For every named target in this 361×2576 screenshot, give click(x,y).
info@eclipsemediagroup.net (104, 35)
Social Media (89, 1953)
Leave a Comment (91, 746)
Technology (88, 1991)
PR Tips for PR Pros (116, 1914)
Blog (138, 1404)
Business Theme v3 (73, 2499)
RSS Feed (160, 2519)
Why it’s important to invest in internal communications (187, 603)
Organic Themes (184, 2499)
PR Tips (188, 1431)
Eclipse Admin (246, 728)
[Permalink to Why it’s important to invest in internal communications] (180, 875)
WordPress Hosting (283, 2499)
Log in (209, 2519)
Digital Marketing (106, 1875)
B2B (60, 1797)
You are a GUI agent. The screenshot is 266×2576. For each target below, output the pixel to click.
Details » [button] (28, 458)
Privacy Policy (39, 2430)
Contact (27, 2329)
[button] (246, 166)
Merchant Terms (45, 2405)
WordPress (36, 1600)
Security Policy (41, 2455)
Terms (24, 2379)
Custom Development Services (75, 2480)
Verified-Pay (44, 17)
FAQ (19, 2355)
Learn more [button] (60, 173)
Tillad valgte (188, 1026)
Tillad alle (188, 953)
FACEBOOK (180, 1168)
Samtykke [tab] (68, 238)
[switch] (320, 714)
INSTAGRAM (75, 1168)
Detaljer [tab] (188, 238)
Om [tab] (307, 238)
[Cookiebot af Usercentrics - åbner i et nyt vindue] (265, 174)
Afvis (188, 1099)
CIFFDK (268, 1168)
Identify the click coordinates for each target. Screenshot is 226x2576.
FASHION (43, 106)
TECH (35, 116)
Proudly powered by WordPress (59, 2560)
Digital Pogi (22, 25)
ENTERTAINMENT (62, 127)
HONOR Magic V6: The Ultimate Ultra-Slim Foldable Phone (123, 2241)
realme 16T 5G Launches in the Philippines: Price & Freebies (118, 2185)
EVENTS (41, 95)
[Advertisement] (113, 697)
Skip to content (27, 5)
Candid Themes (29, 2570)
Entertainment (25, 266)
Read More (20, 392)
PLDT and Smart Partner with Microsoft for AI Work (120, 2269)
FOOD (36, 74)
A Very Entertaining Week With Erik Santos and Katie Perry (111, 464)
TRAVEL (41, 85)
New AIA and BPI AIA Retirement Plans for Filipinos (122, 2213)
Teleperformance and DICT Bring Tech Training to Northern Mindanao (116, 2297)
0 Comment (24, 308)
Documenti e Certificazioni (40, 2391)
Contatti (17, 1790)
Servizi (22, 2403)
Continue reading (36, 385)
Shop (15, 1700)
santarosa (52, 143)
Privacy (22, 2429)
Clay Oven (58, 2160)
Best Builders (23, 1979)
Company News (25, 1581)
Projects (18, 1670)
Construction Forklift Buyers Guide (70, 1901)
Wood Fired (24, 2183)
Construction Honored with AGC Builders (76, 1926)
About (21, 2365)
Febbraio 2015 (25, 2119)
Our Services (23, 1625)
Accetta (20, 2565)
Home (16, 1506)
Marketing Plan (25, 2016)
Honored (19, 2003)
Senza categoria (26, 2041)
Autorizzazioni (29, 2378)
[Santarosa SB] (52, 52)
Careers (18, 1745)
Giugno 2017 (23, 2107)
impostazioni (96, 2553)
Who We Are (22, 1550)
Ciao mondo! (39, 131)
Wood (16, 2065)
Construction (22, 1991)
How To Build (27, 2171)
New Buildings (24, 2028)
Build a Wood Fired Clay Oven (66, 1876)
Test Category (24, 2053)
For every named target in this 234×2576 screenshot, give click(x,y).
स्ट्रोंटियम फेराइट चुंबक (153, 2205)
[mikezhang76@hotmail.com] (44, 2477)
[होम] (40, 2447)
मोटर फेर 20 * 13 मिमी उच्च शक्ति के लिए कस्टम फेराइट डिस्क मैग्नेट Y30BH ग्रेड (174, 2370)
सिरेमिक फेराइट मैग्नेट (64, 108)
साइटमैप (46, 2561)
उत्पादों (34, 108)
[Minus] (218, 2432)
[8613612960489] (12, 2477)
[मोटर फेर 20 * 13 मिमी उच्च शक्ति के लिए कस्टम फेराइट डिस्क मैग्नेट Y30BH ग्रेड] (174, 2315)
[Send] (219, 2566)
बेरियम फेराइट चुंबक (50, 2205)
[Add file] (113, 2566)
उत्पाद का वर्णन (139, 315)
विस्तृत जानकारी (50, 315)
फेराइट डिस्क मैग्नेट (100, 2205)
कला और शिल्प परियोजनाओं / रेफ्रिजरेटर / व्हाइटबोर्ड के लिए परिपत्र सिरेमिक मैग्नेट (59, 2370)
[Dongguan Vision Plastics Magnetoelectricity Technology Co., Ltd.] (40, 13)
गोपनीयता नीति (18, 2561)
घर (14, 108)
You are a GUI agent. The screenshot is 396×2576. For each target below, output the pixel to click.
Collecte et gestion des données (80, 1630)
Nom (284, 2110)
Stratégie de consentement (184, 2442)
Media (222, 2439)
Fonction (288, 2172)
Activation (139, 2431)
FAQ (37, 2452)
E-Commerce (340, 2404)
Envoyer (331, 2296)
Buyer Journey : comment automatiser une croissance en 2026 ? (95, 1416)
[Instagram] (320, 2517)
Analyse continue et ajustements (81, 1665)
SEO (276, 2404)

:::

Work task: Word for word, restate the lines of the listing above starting at the line with "Candid Themes (29, 2570)" and ending at the line with "New AIA and", and nothing outside them.

Solution for this problem:
Candid Themes (29, 2570)
Entertainment (25, 266)
Read More (20, 392)
PLDT and Smart Partner with Microsoft for AI Work (120, 2269)
FOOD (36, 74)
A Very Entertaining Week With Erik Santos and Katie Perry (111, 464)
TRAVEL (41, 85)
New AIA and BPI AIA Retirement Plans for Filipinos (122, 2213)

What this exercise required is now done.